Los padres, vecinos(as) y amigos(as) suelen comentar cosas necias y tontas delante los niños(as), para matar el tiempo, pláticas en mesa de tragos y celebraciones, se ríen de sus mentiras y “bandidencias”, hacen mofa de los sobornos ofrecidos a los agentes de tránsito, de los beneficios de la corrupción pública y privada, de los desmanes de la política criolla, de las borracheras y noches de parrandas y tropelías... De esas conversaciones vanas y olvidadas han quedado, en aquellos anónimos niños(as), que aunque parezca que no oyen están ahí atentos, aprendiendo de sus mayores, una idea que quién sabe qué valores y comportamientos construirá en el futuro reproduciendo el irrespeto, la violencia, la irresponsabilidad y la triste herencia familiar y social? Cuando un niño desde sus primeros años, o un adolescente en su inquieto despertar, en su paso de dudas entre el ser niño o adulto, engaña y hace “travesuras”, roba pequeñas cosas o maltrata a otros(as), esas aparentes insignificancias, crecerán como la plaga o la hierba irrigada por el contorno social, el mal ejemplo de los padres, el discurso de los “líderes” y los administradores de la “cosa pública”, las expresiones e imágenes violentas transmitidas en los medios de comunicación, la desigualdad y el abandono, entonces el mal menor se hace grande, el daño se incrementa, el sufrimiento y la identidad (la búsqueda de nuestra época) carcome su vida y crece el resentimiento, el egoísmo, el odio, la venganza y la violencia… No por ser “menores” los delitos dejan de ser importantes, puede estar el inicio de un mal que podría ser cortado o interrumpido a tiempo. La descomposición comienza con una fruta que contagia al resto. El vaso se rebalsa por una pequeña gota de agua…

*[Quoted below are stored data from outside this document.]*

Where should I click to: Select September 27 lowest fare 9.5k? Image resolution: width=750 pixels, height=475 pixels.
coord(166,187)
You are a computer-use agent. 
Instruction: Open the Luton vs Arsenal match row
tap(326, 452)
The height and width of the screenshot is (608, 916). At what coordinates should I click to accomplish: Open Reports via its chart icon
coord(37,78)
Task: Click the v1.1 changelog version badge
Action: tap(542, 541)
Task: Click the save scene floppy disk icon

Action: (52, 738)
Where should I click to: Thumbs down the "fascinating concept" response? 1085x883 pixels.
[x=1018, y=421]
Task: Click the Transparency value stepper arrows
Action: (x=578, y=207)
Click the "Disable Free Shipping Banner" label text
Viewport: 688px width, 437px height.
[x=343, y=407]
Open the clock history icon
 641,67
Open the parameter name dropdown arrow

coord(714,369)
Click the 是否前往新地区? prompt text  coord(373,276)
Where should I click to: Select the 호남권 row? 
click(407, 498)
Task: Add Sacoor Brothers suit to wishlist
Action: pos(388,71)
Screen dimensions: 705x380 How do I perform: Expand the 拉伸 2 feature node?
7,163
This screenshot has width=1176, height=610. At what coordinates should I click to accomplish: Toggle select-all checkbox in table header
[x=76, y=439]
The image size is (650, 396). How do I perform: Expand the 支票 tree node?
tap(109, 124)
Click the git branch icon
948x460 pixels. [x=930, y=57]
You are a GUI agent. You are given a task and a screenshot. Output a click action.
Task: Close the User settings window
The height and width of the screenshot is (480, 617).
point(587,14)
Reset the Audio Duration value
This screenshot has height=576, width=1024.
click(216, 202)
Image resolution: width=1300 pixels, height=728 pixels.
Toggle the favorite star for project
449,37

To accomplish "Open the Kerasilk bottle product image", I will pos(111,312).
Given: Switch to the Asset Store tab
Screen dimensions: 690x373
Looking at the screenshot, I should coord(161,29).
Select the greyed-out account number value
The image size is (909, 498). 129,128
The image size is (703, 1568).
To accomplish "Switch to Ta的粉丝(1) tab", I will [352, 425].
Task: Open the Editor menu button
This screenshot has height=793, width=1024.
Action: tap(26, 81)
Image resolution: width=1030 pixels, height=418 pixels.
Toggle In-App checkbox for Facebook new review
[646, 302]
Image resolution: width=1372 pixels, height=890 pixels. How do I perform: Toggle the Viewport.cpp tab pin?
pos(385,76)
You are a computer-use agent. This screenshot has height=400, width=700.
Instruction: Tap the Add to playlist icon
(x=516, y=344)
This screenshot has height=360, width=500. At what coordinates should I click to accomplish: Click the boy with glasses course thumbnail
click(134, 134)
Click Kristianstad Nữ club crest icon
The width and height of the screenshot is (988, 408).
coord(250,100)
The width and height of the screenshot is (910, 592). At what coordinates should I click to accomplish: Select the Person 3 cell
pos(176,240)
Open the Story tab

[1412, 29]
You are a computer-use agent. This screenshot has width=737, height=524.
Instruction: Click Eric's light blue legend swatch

El silencio cómplice o indiferente, la mirada de desprecio o hiriente, el gesto agresivo, las ofensas, el grito, se suman a otras palabras y omisiones, se hacen explosivas, abren heridas y culpas, dividen; la convivencia se hace insoportable, se desgasta, el odio florece, el desprecio, la destrucción echa raíces y como el cáncer, fragmenta la efímera vida individual y colectiva. Lo importante es lo importante, lo grande es grande por sí mismo, pero no llega a serlo sin lo pequeño, esas insignificancias hace crecer las cosas; engrandecidas, tienen su propio peso, se defienden o subsisten para bien o para mal, pero pequeñas pueden ser erróneamente olvidadas o descuidadas, por eso hay que atenderlas con razonable consideración.

Recoger una moneda del suelo no creo que traiga buena suerte como algunos podrán pensar, es el gesto, la actitud personal de no despreciar las cosas pequeñas y cotidianas, de valorarlas, lo que puede hacer indudablemente la diferencia. ¿Cómo nación, como ciudad, como generación, como familia o persona ¿Cuántos momentos hemos desperdiciado? Entonces, ¿Por qué y de qué sirve lamentarse después?